• Instructions to follow: Repeat exactly the lines of the entries below from the one with "Given: Click the 167 MHz memory speed gauge" through the one with "Given: Open Snyk settings via the wrench icon", both ends included, and nothing else.

Records excerpted from a collection:

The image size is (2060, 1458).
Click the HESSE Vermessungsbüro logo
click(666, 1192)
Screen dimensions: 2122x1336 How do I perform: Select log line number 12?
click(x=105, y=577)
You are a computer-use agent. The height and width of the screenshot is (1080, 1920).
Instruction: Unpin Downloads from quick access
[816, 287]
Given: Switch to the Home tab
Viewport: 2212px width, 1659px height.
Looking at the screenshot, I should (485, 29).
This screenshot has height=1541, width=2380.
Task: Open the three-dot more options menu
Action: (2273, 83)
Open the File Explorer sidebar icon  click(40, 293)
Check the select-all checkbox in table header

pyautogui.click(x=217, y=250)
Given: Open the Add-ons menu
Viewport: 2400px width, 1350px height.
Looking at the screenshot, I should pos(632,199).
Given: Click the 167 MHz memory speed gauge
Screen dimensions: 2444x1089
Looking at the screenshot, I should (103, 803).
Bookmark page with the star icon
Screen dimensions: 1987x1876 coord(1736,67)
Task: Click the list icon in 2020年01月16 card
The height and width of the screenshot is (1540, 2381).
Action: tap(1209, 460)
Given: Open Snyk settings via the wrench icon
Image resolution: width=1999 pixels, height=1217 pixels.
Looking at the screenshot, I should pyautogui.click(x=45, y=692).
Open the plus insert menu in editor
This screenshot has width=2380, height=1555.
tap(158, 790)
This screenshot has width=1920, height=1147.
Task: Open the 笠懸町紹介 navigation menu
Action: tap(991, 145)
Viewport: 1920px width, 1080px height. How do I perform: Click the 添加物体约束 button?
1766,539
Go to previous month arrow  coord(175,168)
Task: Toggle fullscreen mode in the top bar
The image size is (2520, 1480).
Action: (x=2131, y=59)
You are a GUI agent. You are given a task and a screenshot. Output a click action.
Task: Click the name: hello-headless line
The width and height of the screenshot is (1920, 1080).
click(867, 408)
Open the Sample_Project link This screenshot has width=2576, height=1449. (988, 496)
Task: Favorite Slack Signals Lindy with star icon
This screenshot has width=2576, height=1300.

• Worked solution:
Given: Click the 167 MHz memory speed gauge
Screen dimensions: 2444x1089
Looking at the screenshot, I should (103, 803).
Bookmark page with the star icon
Screen dimensions: 1987x1876 coord(1736,67)
Task: Click the list icon in 2020年01月16 card
The height and width of the screenshot is (1540, 2381).
Action: tap(1209, 460)
Given: Open Snyk settings via the wrench icon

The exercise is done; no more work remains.